Haley Moore looked up from her computer and barely glanced at her long time best friend and partner in business.

“Nope.”

She turned back to her computer and resisted the urge to press her hand against her temples and the slight throb that came from lack of sleep and anger.

“Even so,” he said, stepping into her office. She could have told him to get out, but that took too much effort. He wouldn’t leave on his own, and it was his building as much as it was hers.

And the bank’s.

Besides, that would negate the premise of not talking to him in the first place.

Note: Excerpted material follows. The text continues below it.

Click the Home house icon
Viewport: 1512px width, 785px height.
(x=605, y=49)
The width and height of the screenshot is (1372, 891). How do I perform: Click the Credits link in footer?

“Well, just so you know,” he said, standing in front of her desk, “because you would find a way to make it my fault otherwise ... even though, I will point out that you’re not talking to me ...”

She shot him a look, then went back to her computer.

“My mother is having some tests run this morning. If they find anything, she’ll have surgery as soon as possible.”

Haley’s hands stilled. She looked up from her computer and met Jason’s gaze. He was worried, she could see it.

Her mouth had gone dry. What do you say when your closest friend, and his mother—whom you adore—were going through something so ... uncertain?

Jason worked his jaw then nodded. “Just thought you should know.”

He turned to walk out.

She pushed up from her desk. “Jason—“

He turned around. “Are you talking to me now?”

She might have accused him of making a joke if she hadn’t of seen the pain around his eyes. “Let’s just put a moratorium on the no talking. Temporarily.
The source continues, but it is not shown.